= WORK REQUIRED =
Exactly the lines from the one containing "1370x896 pixels. How" through the end of the records must be reproduced; leave out all pictures.

= INFORMATION SUPPLIED =
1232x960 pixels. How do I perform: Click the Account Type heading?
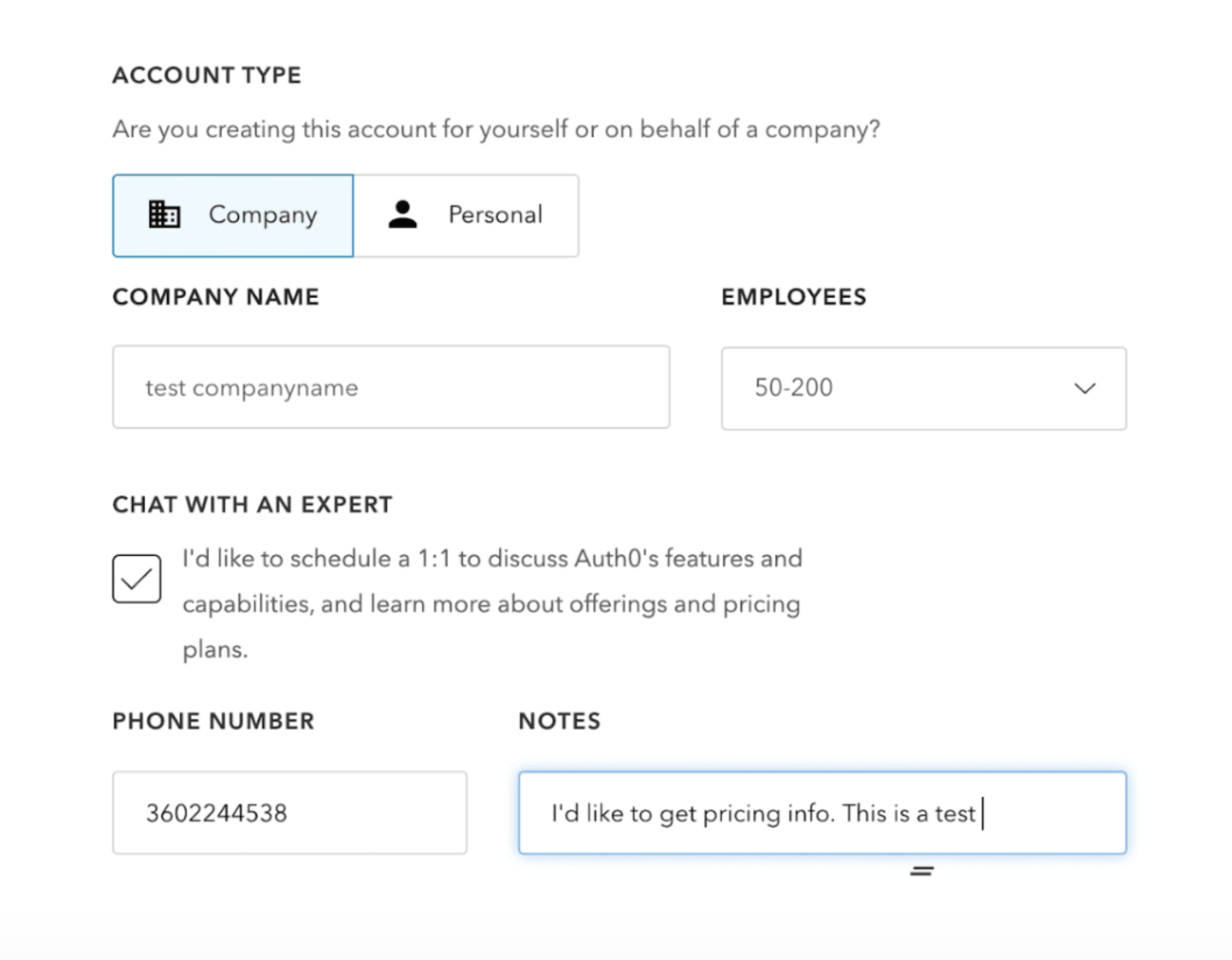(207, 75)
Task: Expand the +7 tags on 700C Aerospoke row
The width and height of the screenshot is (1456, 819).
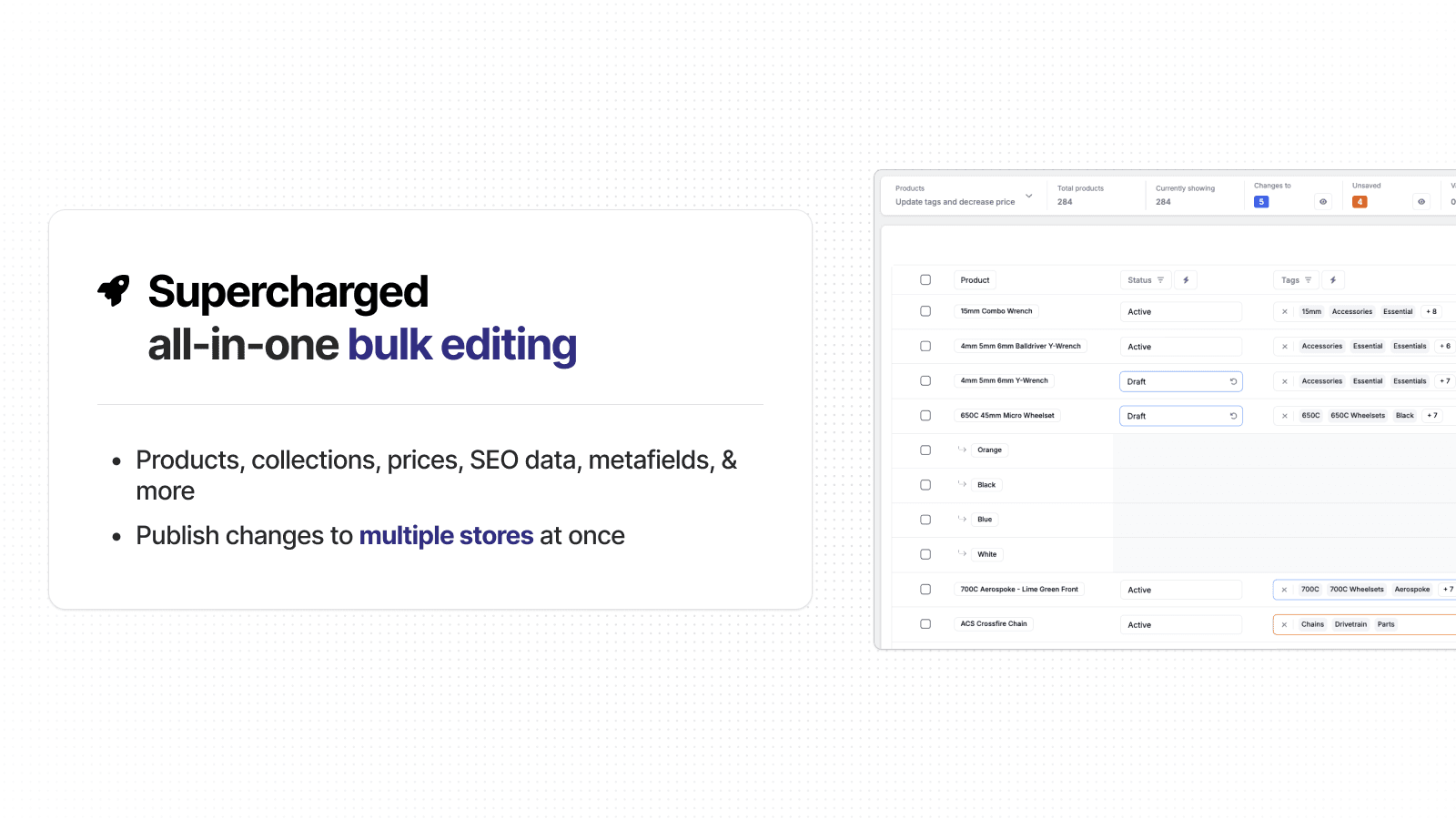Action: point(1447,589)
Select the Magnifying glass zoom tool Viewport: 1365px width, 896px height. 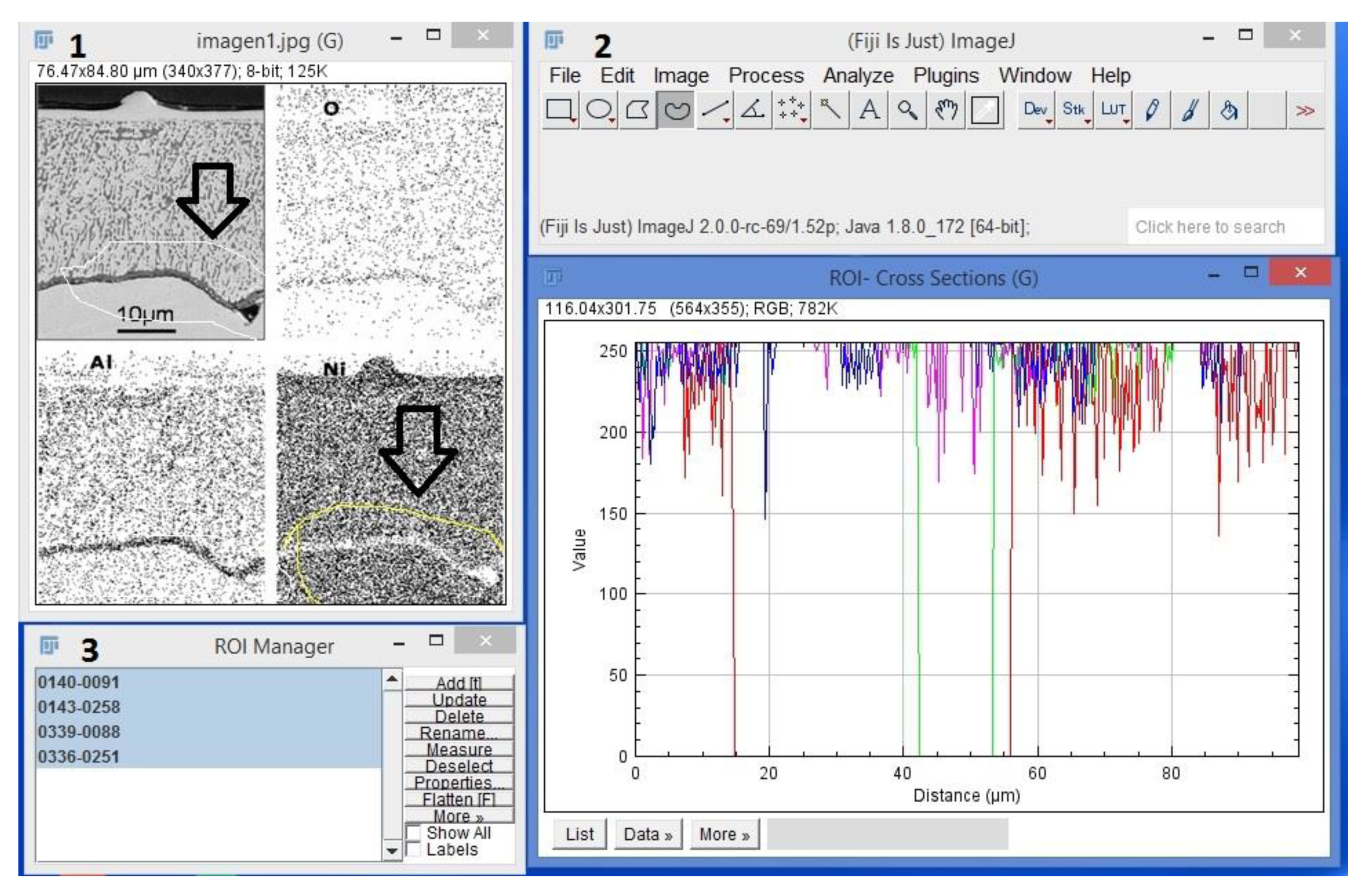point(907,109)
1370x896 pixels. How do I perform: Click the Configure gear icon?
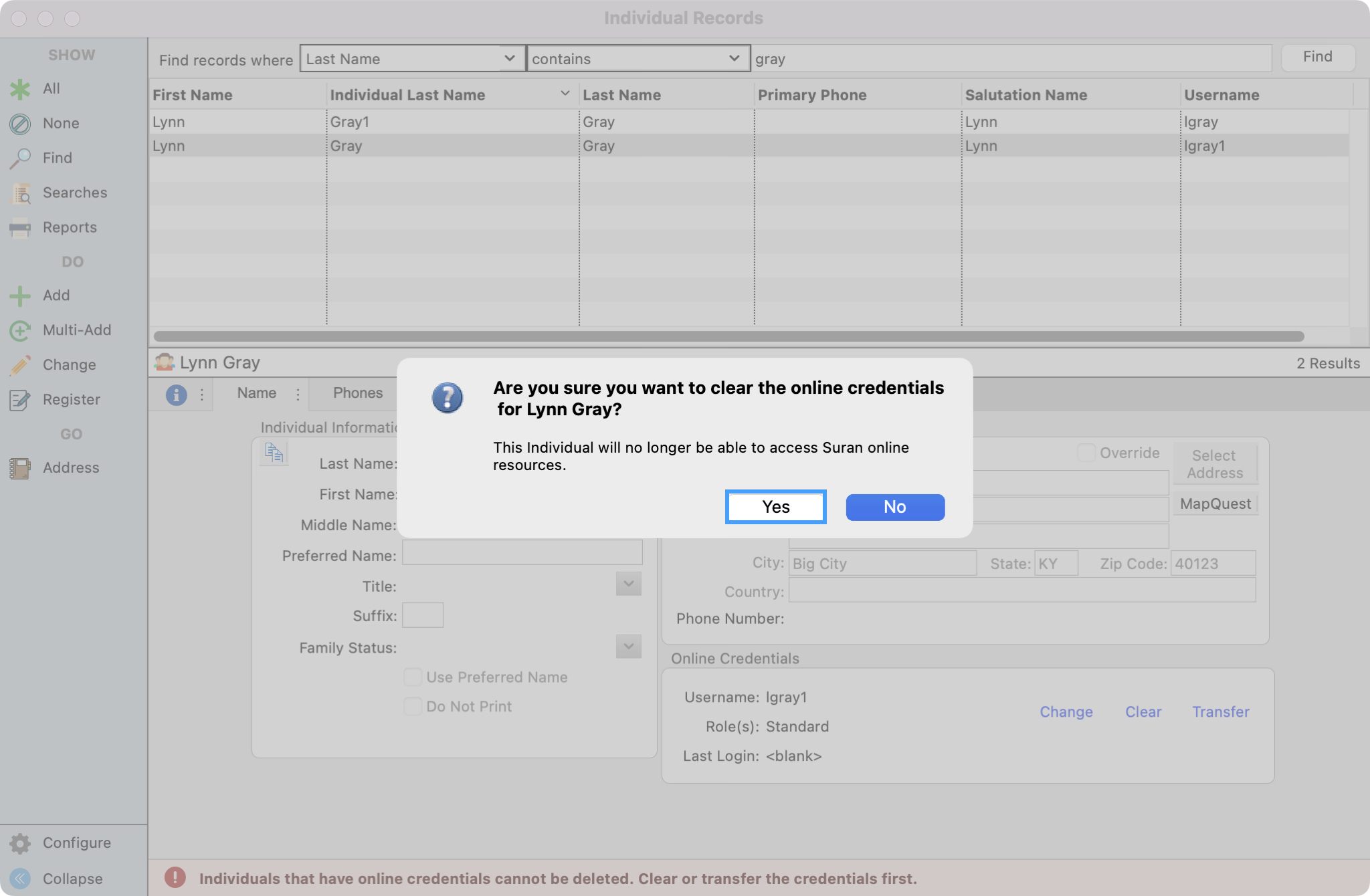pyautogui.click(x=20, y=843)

= ANSWER FOR THIS EXERCISE =
1370x896 pixels. How do I perform: Click the Configure gear icon?
pyautogui.click(x=20, y=843)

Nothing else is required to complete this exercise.